[Start of section]
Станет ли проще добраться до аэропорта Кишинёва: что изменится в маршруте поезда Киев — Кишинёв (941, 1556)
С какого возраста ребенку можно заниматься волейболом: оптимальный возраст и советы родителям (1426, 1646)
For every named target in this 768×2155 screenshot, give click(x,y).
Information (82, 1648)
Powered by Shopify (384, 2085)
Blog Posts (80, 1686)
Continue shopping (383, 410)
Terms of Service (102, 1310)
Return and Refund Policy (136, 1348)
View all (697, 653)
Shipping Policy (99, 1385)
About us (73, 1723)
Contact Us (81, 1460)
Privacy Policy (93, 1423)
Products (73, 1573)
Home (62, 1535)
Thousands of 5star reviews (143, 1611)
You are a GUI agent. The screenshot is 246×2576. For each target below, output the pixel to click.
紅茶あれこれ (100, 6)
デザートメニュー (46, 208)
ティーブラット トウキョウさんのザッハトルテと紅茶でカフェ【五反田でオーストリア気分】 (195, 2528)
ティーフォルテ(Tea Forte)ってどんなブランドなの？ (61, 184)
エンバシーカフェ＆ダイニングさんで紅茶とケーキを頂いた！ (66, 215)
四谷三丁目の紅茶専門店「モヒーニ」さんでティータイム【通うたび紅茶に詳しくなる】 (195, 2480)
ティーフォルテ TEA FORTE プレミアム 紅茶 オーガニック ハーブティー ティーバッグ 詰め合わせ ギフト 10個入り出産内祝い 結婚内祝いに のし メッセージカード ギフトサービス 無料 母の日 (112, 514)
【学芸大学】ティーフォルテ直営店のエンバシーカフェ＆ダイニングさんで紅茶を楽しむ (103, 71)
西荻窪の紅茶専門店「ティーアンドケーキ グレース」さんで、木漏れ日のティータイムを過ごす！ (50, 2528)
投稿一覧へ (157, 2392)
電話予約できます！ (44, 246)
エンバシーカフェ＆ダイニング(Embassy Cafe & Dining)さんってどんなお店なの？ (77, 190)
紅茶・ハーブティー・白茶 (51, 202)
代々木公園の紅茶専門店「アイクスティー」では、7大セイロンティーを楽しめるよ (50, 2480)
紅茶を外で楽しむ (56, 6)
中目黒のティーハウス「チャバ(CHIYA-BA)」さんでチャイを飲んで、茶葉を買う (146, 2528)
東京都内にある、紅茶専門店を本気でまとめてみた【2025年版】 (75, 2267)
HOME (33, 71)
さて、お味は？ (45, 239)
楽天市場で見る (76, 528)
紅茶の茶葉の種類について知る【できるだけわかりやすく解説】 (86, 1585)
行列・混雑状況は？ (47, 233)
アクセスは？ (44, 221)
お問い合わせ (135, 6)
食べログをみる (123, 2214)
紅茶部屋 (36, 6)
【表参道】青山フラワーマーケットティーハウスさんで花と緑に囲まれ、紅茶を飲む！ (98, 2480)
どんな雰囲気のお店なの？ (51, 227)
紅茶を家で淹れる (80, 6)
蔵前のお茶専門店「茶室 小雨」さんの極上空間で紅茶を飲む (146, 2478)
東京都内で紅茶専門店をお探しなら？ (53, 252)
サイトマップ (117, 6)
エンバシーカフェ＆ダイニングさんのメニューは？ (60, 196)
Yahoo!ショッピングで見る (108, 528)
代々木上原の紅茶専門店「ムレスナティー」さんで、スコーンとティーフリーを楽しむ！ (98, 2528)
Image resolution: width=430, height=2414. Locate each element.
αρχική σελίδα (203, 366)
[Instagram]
[End of section]
Return the entries above unchanged, starting at the first line and stopping after the line with "Terms of Service (102, 1310)".

Станет ли проще добраться до аэропорта Кишинёва: что изменится в маршруте поезда Киев — Кишинёв (941, 1556)
С какого возраста ребенку можно заниматься волейболом: оптимальный возраст и советы родителям (1426, 1646)
For every named target in this 768×2155 screenshot, give click(x,y).
Information (82, 1648)
Powered by Shopify (384, 2085)
Blog Posts (80, 1686)
Continue shopping (383, 410)
Terms of Service (102, 1310)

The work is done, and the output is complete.